* WHAT TO DO: Copy each line of the data that has "computer" in it.

* Stored data:
※ ※ ※

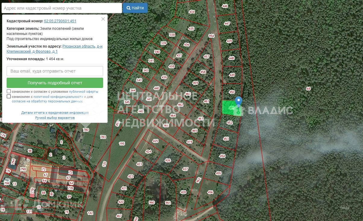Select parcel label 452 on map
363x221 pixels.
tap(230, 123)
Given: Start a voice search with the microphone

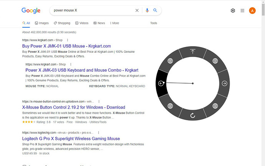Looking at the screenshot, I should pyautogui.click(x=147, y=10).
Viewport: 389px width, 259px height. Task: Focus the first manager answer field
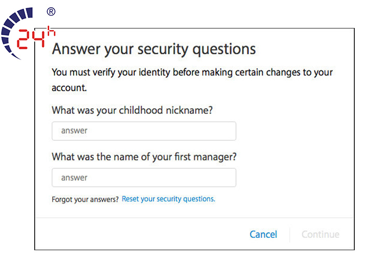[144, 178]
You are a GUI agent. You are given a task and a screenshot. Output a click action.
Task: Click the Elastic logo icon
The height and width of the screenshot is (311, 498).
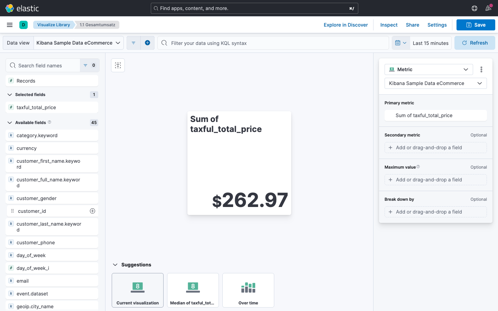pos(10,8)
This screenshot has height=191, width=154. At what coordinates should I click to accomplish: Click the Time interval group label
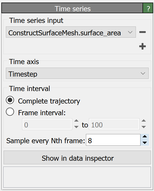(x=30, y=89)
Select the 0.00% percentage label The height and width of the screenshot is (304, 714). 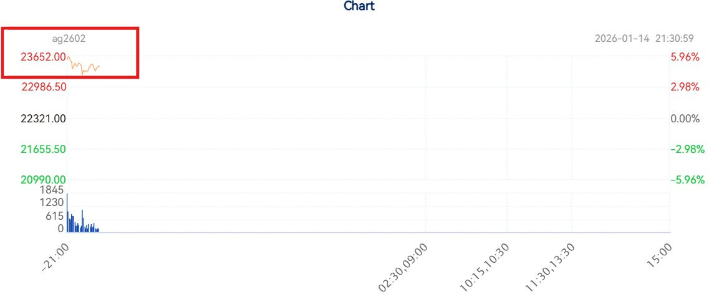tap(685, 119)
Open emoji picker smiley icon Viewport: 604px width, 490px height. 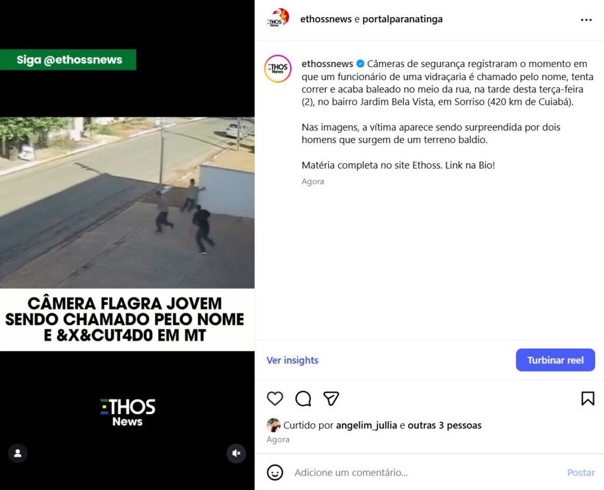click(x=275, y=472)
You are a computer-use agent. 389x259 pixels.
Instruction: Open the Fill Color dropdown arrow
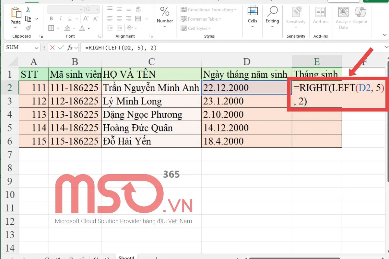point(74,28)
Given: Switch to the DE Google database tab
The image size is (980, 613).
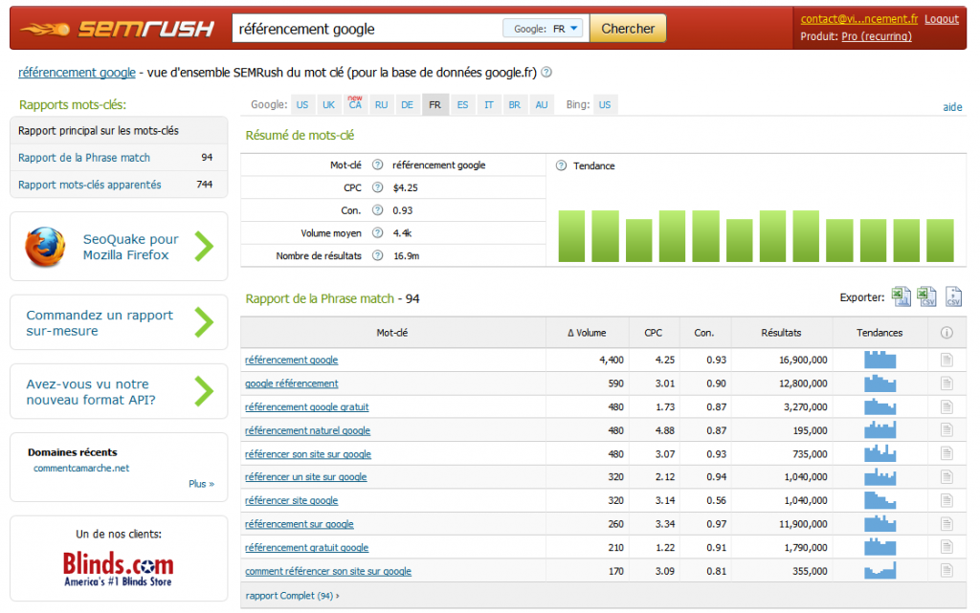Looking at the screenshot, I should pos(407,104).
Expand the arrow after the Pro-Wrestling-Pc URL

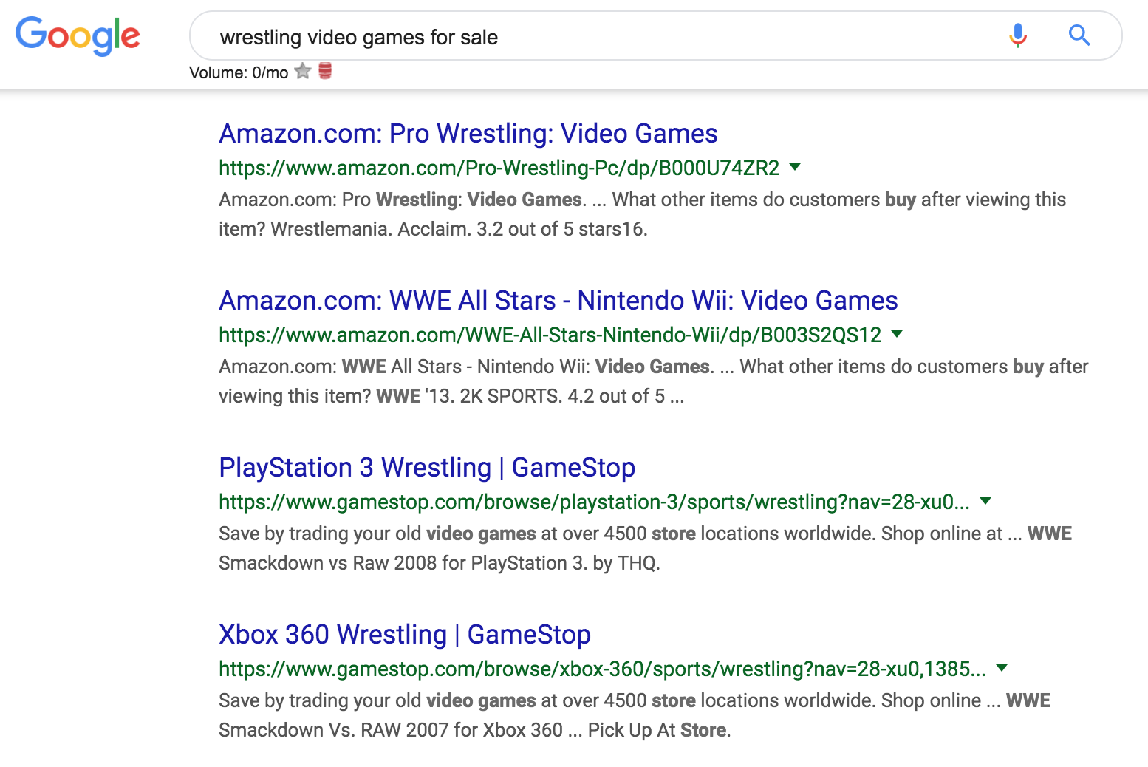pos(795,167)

※ ※ ※

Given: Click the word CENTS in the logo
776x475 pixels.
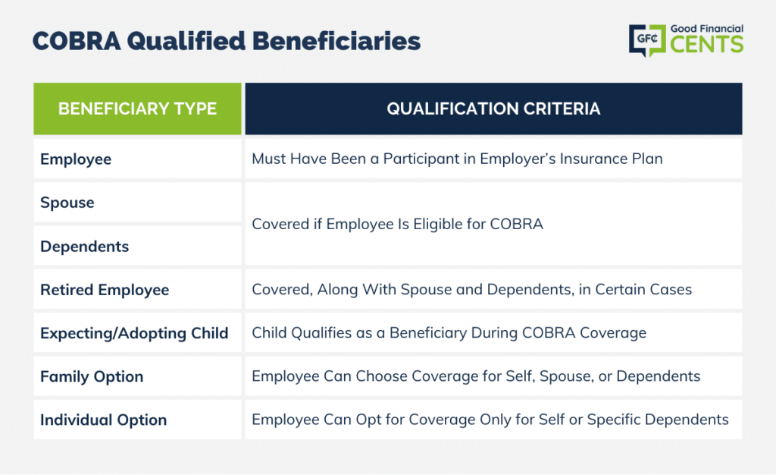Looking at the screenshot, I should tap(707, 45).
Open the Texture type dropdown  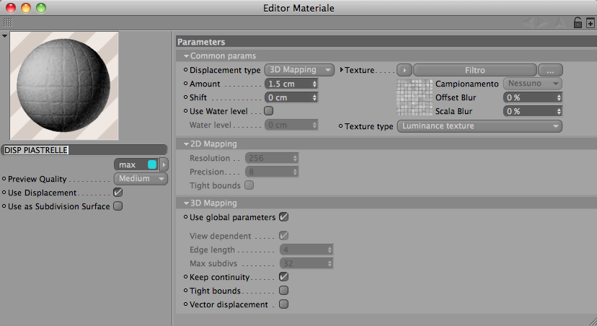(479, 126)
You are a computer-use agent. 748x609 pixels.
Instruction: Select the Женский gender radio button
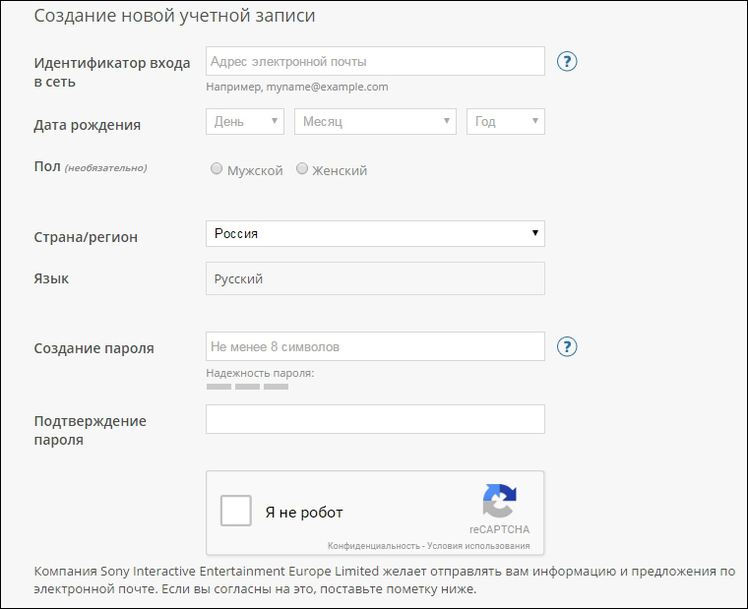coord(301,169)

※ ※ ※

* RESULT BELOW:
You are a computer-use agent. 389x259 pixels.
You are a computer-use agent. 748x609 pixels.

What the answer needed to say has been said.